1. Introduction

daScript is high-performance statically strong typed scripting language, designed to be high-performance as embeddable “scripting” language for real-time applications (like games).

daScript offers a wide range of features like strong static typing, generic programming with iterative type inference, Ruby-like blocks, semantic indenting, native machine types, ahead-of-time “compilation” to C++ and fast and simplified bindings to C++ program.

It’s philosophy is build around modified Zen of Python.

  • Performance counts.

  • But not at the cost of safety.

  • Unless is explicitly unsafe to be performant.

  • Readability counts.

  • Explicit is better than implicit.

  • Simple is better than complex.

  • Complex is better than complicated.

  • Flat is better than nested.

daScript is supposed to work as “host data processor”. While it is technically possible to maintain persistent state within script context (with a certain option set), daScript is designed to transform your host (C++) data/implement scripted behaviors.

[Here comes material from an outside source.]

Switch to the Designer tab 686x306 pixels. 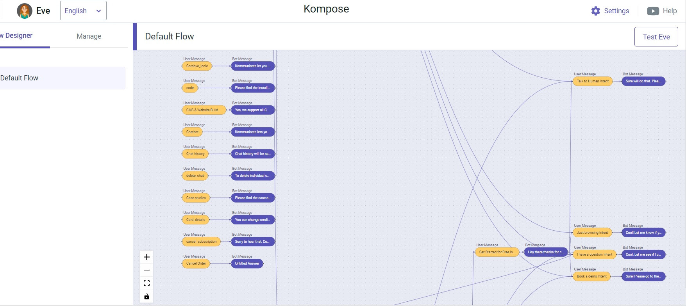(x=18, y=36)
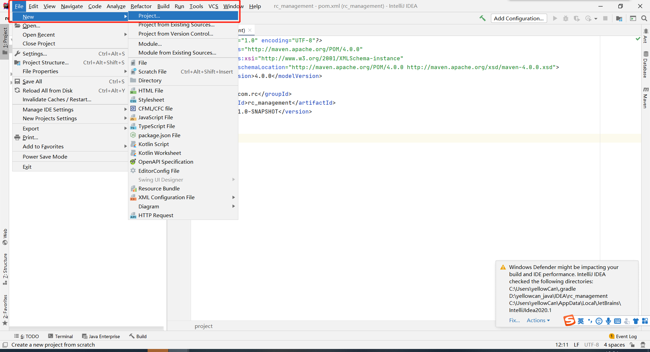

In a certain sense, it is pure functional - i.e. all persistent state is out of scope of scripting context, and script’s state is temporal by it’s nature. So, the memory model and management of persistent state becoming are or responsibility of application, and leads to extremely simple and fast memory model in the daScript itself.

1.1. Performance.

In a real world scenarios, it’s interpretation is 10+ times faster than LuaJIT without JIT (and can be even faster than LuaJIT with JIT). Which is probably even more important for embedded scripting languages, it’s (both-ways) interop with C++ is extremely fast, order of magnitude faster than such in most popular scripting languages. Fast “call from C++ to daScript” allows to use daScript for simple stored procedures, and makes it’s ECS/Data Oriented Design friendly language. Fast call C++ from daScript allows to write performant scripts which are processing host (C++) data, or relies on bound host (C++) functions.

It also allows Ahead-of-Time compilation, which is not only possible on all platforms (unlike JIT), but also always faster/not-slower (JIT is known to sometimes slow down scripts).

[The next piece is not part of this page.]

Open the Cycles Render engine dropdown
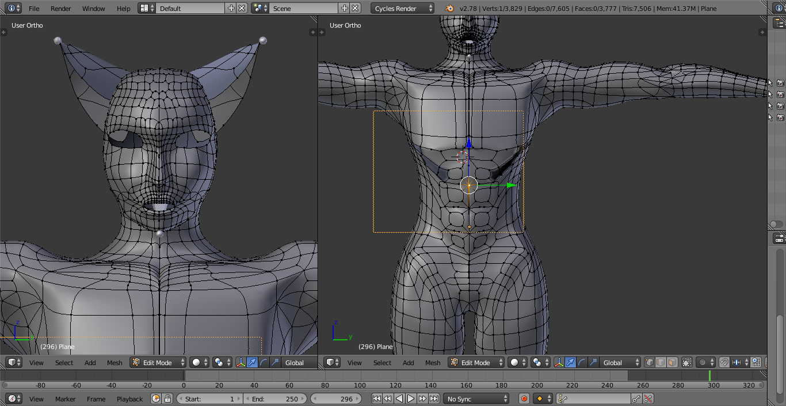coord(403,9)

daScript already has implemented AoT (C++ transpiler) which produces code more or less similar with C++11 performance of same program.

Table with performance comparisons on a syntetic samples/benchmarks.

1.2. How it looks?

Mandatory fibonacci samples

def fibR(n)
   if (n < 2)
       return n
   else
       return fibR(n - 1) + fibR(n - 2)

def fibI(n)
   var last = 0
   var cur = 1
   for i in range(0, n - 1)
       let tmp = cur
       cur += last
       last = tmp
   return cur

The same samples with curly brackets, for those who prefer this type of syntax

def fibR(n) {
    if (n < 2) {
        return n;
    } else {
        return fibR(n - 1) + fibR(n - 2);
    }
}
def fibI(n) {
    var last = 0;
    var cur = 1;
    for i in range(0, n-1); {
        let tmp = cur;
        cur += last;
        last = tmp;
    }
    return cur;
}

Please note, that semicolons(‘;’) became mandatory within curly brackets. You can actually mix both ways in your codes, but for clarity in documentation we will use pythonic way only.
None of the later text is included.